CONSIGNE ::
Recopiez mot pour mot le passage du texte fourni qui va de « On comprend que, à » jusqu'à « que tous partagent. » inclus.

TEXTE FOURNI ::
※
On comprend que, à l’image de ce qui se fait un peu partout en
Europe, l’Etat tend à se décharger de ses
responsabilités sur des structures locales, qui seront ensuite
financièrement étranglées, puis dans l’obligation
de procéder aux coupes que les gouvernements n’auront ainsi pas
à assumer. Ainsi qu’a continuer de privatiser plus ou moins
insidieusement des activités encore publiques. C’est
effectivement un projet de société, dont seul pour
l’instant David Cameron assume crânement la paternité,
mais que tous partagent.
La
contribution de la chancelière Angela Merkel est d’un autre
genre, mais elle aboutit aux mêmes conséquences. Elle
prétend s’attaquer aux causes de la crise en cherchant à
faire adopter, pour le généraliser, un modèle
économique calqué sur celui de l’Allemagne ;
attribuant celle-ci aux différences de compétitivité
et à l’irresponsabilité fiscale au sein de la zone
euro. Le message a le mérite de la simplicité : la crise
actuelle ne peut être que fiscale et la seule réponse à y
apporter ne peut être par conséquent que
l’austérité.
Cette
histoire là calme les courants europhobes et conservateurs allemands,
relayés par des campagnes de presse des journaux à sensation,
mais aussi de la Frankfurter Allgemeine Zeitung, ainsi que des
libéraux du FPD, qui essayent ainsi de se refaire une santé
électorale. « L’Allemagne ne payera
pas ! » est un slogan porteur dans un pays resté
profondément marqué par son histoire, qui garde dans sa
mémoire collective non seulement l’hyper-inflation mais aussi la
trace de celui des Français, qui affirmaient le contraire dans un
élan patriotard : « L’Allemagne
payera ! ».
※
DONNÉES FOURNIES ::
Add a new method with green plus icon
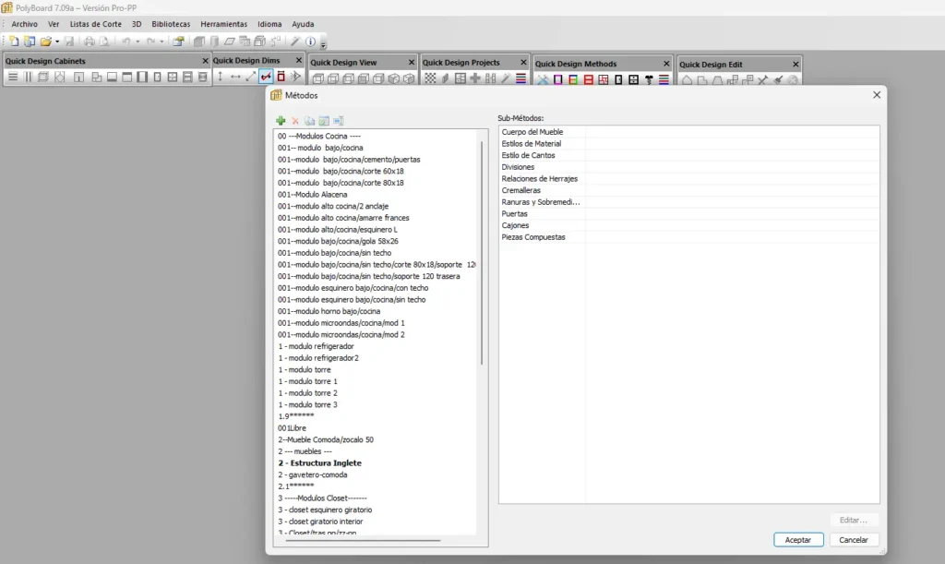This screenshot has width=945, height=564. pos(281,121)
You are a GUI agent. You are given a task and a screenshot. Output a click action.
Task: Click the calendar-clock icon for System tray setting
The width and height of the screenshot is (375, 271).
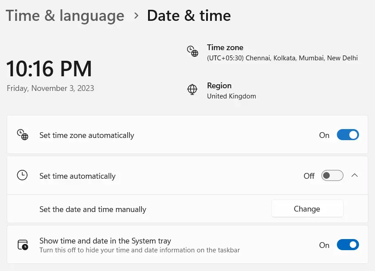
※
SOLUTION ::
On comprend que, à l’image de ce qui se fait un peu partout en
Europe, l’Etat tend à se décharger de ses
responsabilités sur des structures locales, qui seront ensuite
financièrement étranglées, puis dans l’obligation
de procéder aux coupes que les gouvernements n’auront ainsi pas
à assumer. Ainsi qu’a continuer de privatiser plus ou moins
insidieusement des activités encore publiques. C’est
effectivement un projet de société, dont seul pour
l’instant David Cameron assume crânement la paternité,
mais que tous partagent.